I know this outside my usual sports purview posting here, but re-reading Twain's Adventures of Huckleberry Finn for my American novel class this quarter, I was struck by how one character seemed to resonate with the contemporary Tea Party phenomenon. I refer to Pap Finn, one of American literature's great scurvy drunks.

For those of you who've forgotten: in The Adventures of Tom Sawyer, Huck and Tom end up with $6,000 each—a huge sum of money for the 1830s. Early in Adventures of Huckleberry Finn, Huck tells us that his money is with Judge Thatcher, put out at interest, and one appealing part of Huck's character is that he doesn't seem to understand money at all. But his father, the town drunk who's been gone for a year or more, does, and he reappears, trying to claim the cash—since Huck is a minor, his father would legally own him (one of the interesting angles for discussion of slavery in the novel) and his money. Pap kidnaps Huck, and is working with a lawyer to sue for what he thinks of as his rights, and he's not at all happy about how slowly it's going.

Pap warn't in a good humor — so he was his natural self. He said he was down town, and everything was going wrong.

Hmm. Everything going wrong—that's the Tea Party's main line of resentment politics. In the novel, everything's going wrong with Pap's lawsuit, but what but what really gets to him is not this purported injustice, which leaves him ill-clad and living in poverty.

"The law takes a man worth six thousand dollars and up'ards, and jams him into an old trap of a cabin like this, and lets him go round in clothes that ain't fitten for a hog. They call that govment! A man can't get his rights in a govment like this."

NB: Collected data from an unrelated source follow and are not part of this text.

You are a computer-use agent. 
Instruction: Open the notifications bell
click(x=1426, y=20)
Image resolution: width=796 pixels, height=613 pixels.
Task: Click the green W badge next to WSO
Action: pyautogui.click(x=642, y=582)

Hmmm. Hatred of the government. But just as with the Tea Partiers and Obama, it's not about reforming the government, it's really about race. Back to Pap:

"Oh, yes, this is a wonderful govment, wonderful. Why, looky here. There was a free nigger there from Ohio — a mulatter, most as white as a white man. He had the whitest shirt on you ever see, too, and the shiniest hat; and there ain't a man in that town that's got as fine clothes as what he had; and he had a gold watch and chain, and a silver-headed cane — the awfulest old gray-headed nabob in the State. And what do you think? They said he was a p'fessor in a college, and could talk all kinds of languages, and knowed everything. And that ain't the wust. They said he could vote when he was at home. Well, that let me out. Thinks I, what is the country a-coming to? It was 'lection day, and I was just about to go and vote myself if I warn't too drunk to get there; but when they told me there was a State in this country where they'd let that nigger vote, I drawed out. I says I'll never vote agin. Them's the very words I said; they all heard me; and the country may rot for all me — I'll never vote agin as long as I live. And to see the cool way of that nigger — why, he wouldn't a give me the road if I hadn't shoved him out o' the way. I says to the people, why ain't this nigger put up at auction and sold? — that's what I want to know. And what do you reckon they said? Why, they said he couldn't be sold till he'd been in the State six months, and he hadn't been there that long yet. There, now — that's a specimen. They call that a govment that can't sell a free nigger till he's been in the State six months. Here's a govment that calls itself a govment, and lets on to be a govment, and thinks it is a govment, and yet's got to set stock-still for six whole months before it can take a hold of a prowling, thieving, infernal, white-shirted free nigger . . "

Hmm. No indication that this Free Negro College Professor was actually a thief, and the implied violence of Pap shoving him out of the road. . . . Just as the Tea Party is fueled by white panic and fear of a black President, Pap Finn's anger is about a perception that a black man can be better than him.

No new arguments ever come up in American culture, just old ones in new clothes.